Zia membelalakan kedua matanya saat mendengar suara serak Iris, "Iris?! KAMU KENAPA DIKUNCI DARI LUAR GINI?!"
Zia berusaha membuka rantai yang melilit pintu tersebut tetapi tidak bisa, terdapat gembok disana.
"G-aku g-gak tahu La...." ucap Iris dengan suara paraunya.
"Iris, kamu tunggu sebentar disini, please sebentar aja! Aku panggilin orang buat bantu bukain. Bentar Iris!"
Zia langsung berlari mencari orang yang bisa membantunya.
***
Kelas XII IPA 1 sedang berfokus memperhatikan papan tulis dimana guru Fisika mereka sedang menjelaskan berbagai rumus-rumus dan soal-soal Ujian Nasional. Memang tidak semuanya fokus menatap papan tulis yang sudah dipenuhi rumus-rumus tersebut. Beberapa dari mereka sedang berusaha menahan kantuk karena pembelajaran yang sungguh membosankan.
Reza sudah menyandarkan tubuhnya pada sandaran kursi, "Aku bosan banget astagaaaa...." keluh Reza dengan suara yang cukup keras, berhasil membuat seisi kelas mengalihkan perhatiannya dari papan tulis ke bagian belakang kelas dimana para anggota Scorpio duduk.
Sedangkan yang jadi pusat perhatian hanya mengeluarkan cengirannya ketika Bu Sari sudah memicingkan matanya.
"Reza!" teriak Bu Sari sambil berjalan mendekati meja pria itu dengan tangan kanannya yang menenteng penggaris besar yang biasa digunakan untuk papan tulis.
"Y-ya Bu, hadir!" Reza langsung berdiri dari kursinya dan menaikkan tangannya ke dahi, memberi tanda hormat.
"Tadi kamu bilang apa?" Bu Sari sudah memandang tajam ke arah Reza sambil mengetuk-ngetukkan penggaris tersebut ke meja Reza.
"Itu Bu, maksud saya.... Nanti saya pulang harus nganterin Bara Bu, bosan saya nganterin dia mulu Bu." elak Reza, membuat Gavin yang mendengarnya langsung membekap mulutnya sendiri, menahan agar tawanya tidak meledak.
Sedangkan korban yang namanya ikut terseret itu pun hanya mengerutkan dahinya, bingung.
"Kamu ya! Banyak sekali alasannya! Bilang saja kamu bosan kan sama pelajaran saya?!"
"Itu Ibu tau." jawab Reza.

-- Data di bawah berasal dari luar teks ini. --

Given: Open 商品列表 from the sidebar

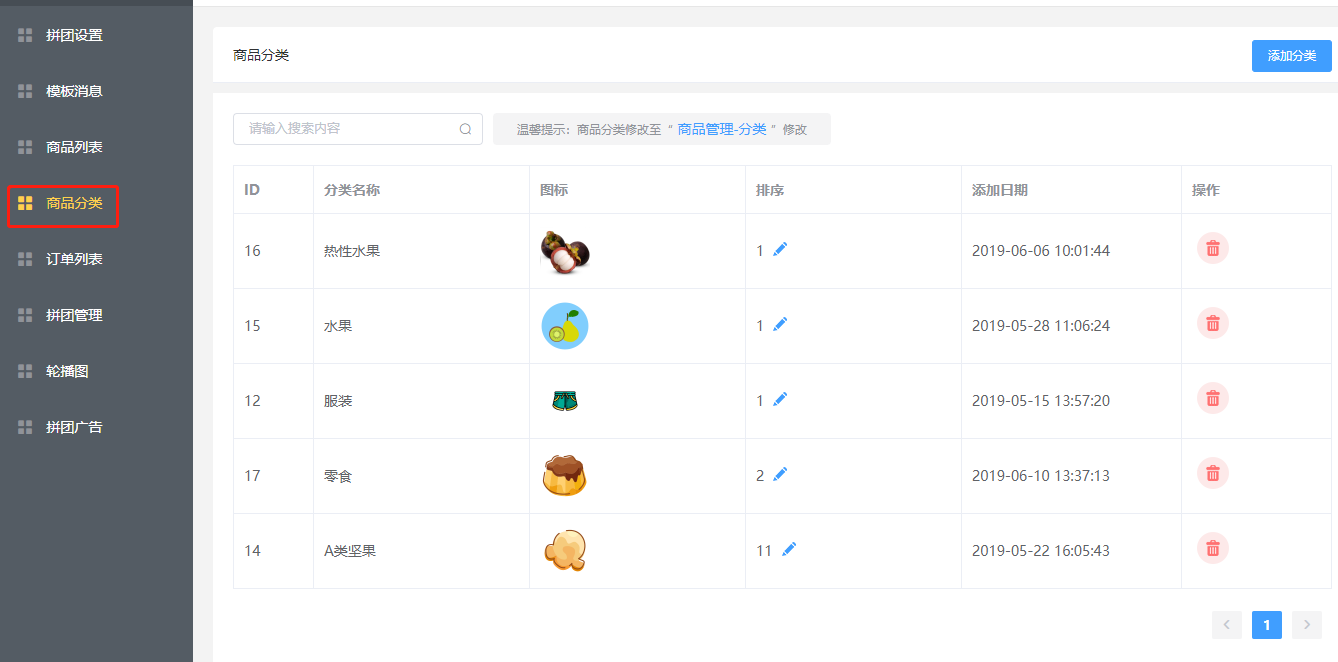Looking at the screenshot, I should click(x=74, y=147).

Pria itu langsung membelalakan kedua matanya, kaget dengan ucapannya sendiri. Sedangkan Bu Sari pun ikut melotot mendengarnya.
"E-eh maaf Bu, bukan itu mak-.."
"Reza! KAMU LARI KELILING LAPANGAN SEPULUH PUTARAN SEKARANG JUGA!" perintah Bu Sari, membuat Reza langsung memasang tampang melasnya.
"Bu, ayo lah Bu, masa sepuluh? Nanti saya kecapean gimana Bu?"
"Sepuluh atau saya suruh kamu bersihin toilet satu Wellington?" pilihan yang sama-sama tidak mengenakkan. Tapi Reza lebih memilih untuk lari sepuluh putaran dibandingkan membersihkan toilet Wellington yang berjumlah lebih dari sepuluh mengingat betapa luas sekolahnya itu.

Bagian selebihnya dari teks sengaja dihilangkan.